Seine bis dahin gütige, sanfte Miene war verschwunden. »Hatten Sie das Gefühl, ihm etwas schuldig zu sein?«
»Ihm etwas schuldig zu sein?«, wiederholte Alice verwundert über die Wortwahl. »Nein, das nicht. Ich kenne ihn ja kaum. Aber ich mochte ihn, denke ich. Ich habe mich wohl gefühlt in seiner Gesellschaft. Ich hatte das Gefühl ...«
»Que?«
Was?
»Es war eher umgekehrt. Das klingt verrückt, aber es war, als hätte er das Gefühl, mir etwas schuldig zu sein. Als müsste er etwas wieder gutmachen.«
Unvermittelt stieß Baillard seinen Stuhl zurück und trat ans Fenster.

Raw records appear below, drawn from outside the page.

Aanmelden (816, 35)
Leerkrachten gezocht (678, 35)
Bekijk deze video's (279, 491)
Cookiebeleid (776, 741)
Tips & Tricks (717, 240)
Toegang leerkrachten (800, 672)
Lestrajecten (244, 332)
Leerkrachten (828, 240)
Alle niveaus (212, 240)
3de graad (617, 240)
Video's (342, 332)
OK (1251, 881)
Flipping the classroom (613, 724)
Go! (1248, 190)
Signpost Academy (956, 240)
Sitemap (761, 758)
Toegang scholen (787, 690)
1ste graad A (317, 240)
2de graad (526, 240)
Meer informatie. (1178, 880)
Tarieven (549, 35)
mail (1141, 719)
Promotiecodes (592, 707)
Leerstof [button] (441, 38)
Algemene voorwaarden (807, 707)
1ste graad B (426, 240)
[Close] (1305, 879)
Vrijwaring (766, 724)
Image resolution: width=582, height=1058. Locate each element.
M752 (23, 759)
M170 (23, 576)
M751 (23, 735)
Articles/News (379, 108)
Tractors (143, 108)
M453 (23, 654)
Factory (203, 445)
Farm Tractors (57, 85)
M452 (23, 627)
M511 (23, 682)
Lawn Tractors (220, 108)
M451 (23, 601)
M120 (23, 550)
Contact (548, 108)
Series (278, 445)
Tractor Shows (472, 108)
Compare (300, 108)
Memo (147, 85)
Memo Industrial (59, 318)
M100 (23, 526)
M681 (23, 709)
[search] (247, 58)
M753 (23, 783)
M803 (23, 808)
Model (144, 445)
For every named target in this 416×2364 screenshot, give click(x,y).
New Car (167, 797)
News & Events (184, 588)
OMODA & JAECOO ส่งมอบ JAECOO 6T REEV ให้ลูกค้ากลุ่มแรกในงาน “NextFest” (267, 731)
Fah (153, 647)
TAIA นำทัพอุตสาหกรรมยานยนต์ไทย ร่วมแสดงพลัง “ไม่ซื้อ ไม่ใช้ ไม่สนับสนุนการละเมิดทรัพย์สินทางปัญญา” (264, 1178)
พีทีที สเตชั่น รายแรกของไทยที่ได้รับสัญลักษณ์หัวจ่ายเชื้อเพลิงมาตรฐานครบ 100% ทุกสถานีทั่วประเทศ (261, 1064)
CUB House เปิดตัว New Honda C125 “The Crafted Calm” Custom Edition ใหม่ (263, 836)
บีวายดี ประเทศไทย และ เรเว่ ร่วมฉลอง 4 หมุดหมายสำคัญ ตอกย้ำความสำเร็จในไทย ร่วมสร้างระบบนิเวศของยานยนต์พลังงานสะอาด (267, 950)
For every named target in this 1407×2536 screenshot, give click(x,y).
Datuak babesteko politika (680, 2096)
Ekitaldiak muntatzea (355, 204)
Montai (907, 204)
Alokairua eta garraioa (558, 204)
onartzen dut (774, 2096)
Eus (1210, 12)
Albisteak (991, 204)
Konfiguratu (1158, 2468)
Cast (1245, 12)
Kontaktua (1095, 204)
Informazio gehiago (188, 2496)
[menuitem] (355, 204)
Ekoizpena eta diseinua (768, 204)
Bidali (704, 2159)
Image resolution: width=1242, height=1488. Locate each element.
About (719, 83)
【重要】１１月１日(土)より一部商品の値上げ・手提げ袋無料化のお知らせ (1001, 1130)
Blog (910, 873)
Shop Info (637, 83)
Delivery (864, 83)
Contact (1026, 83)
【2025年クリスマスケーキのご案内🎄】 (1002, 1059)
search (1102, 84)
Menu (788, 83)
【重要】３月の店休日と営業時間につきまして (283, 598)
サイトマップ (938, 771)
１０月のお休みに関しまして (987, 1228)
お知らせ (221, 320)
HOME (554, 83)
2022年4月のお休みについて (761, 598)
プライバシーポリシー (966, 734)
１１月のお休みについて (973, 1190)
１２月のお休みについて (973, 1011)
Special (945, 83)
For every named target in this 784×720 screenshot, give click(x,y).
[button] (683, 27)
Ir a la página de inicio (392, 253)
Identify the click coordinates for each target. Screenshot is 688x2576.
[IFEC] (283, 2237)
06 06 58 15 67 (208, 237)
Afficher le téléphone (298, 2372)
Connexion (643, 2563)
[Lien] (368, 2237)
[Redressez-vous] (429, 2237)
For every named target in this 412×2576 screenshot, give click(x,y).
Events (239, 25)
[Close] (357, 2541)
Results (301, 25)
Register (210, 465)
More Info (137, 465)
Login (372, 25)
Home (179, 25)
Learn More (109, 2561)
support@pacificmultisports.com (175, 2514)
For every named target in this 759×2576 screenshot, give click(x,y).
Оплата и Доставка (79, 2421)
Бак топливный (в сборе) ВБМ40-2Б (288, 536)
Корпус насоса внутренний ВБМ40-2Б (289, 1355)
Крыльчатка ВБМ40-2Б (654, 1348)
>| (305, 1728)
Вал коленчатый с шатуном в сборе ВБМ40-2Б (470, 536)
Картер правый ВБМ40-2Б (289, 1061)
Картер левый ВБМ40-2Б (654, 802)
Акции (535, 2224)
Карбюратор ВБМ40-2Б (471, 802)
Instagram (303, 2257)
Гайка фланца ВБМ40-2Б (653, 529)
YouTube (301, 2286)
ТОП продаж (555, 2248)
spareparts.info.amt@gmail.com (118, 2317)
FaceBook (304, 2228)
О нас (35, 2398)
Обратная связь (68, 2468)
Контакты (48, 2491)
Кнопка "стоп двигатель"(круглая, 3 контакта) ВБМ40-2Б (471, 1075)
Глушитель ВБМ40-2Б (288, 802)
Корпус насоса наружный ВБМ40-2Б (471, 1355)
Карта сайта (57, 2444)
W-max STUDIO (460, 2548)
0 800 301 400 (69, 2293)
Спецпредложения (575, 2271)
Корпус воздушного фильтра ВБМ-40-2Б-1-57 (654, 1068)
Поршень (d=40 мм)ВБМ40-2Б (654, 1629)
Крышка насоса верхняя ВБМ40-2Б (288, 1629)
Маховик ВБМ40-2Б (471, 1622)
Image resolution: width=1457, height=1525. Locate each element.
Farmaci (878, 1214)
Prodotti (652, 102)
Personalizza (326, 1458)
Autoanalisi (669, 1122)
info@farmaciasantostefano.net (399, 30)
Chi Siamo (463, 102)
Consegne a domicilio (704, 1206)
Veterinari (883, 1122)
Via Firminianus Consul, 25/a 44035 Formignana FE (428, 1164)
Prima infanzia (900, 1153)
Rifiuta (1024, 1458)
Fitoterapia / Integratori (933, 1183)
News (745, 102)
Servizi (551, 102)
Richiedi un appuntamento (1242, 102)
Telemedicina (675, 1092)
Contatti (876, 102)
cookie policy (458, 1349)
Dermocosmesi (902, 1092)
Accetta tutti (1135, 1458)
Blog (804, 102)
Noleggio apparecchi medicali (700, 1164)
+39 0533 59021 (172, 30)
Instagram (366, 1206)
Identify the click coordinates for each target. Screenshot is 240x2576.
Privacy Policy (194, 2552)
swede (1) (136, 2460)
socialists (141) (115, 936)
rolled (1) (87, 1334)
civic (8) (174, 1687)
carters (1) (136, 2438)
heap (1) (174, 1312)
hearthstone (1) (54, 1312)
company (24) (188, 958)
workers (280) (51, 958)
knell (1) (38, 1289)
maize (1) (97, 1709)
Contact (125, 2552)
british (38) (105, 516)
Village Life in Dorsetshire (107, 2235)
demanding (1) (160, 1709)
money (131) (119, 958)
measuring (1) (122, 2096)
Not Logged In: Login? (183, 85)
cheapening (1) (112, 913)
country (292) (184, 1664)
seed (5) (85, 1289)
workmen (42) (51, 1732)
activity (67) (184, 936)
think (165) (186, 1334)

Er war offensichtlich sehr aufgewühlt.
Alice wartete ab, verstand nicht, was in ihm vorging. Schließlich drehte er sich um und sah sie an.
»Ich werde Ihnen Alaïs ' Geschichte erzählen«, sagte er. »Und wenn wir sie kennen, finden wir vielleicht darin den Mut, uns dem zu stellen, was vor uns liegt. Aber eines müssen Sie wissen, Madomaisela Tanner. Wenn Sie die Geschichte gehört haben, wird Ihnen nichts anderes übrig bleiben, als den Weg zu Ende zu gehen.«
Alice runzelte die Stirn. »Das klingt wie eine Drohung.« »Nein«, sagte er schnell. »Weiß Gott nicht. Aber wir dürfen Ihre Freunde nicht aus den Augen verlieren. Nach dem, was Sie mitgehört haben, können wir davon ausgehen, dass Sie zumindest bis heute Abend sicher sind.«
»Aber ich weiß doch gar nicht, wo das Treffen stattfinden soll«, sagte sie. »Fran^ois-Baptiste hat nichts gesagt. Nur dass es heute Abend um zehn sein soll.«
»Ich kann mir denken, wo«, sagte Baillard ruhig. »Wenn es dämmert, werden wir dort sein und auf sie warten.« Er blickte durch das Fenster in den Morgen hinein. »Wir haben also noch Zeit zum Reden.«
»Aber was ist, wenn Sie sich irren?«
Baillard zuckte die Achseln. »Hoffen wir, dass ich mich nicht irre.«
Alice war einen Moment lang still. »Ich will nur die Wahrheit wissen«, sagte sie und staunte selbst, wie gefasst ihre Stimme klang.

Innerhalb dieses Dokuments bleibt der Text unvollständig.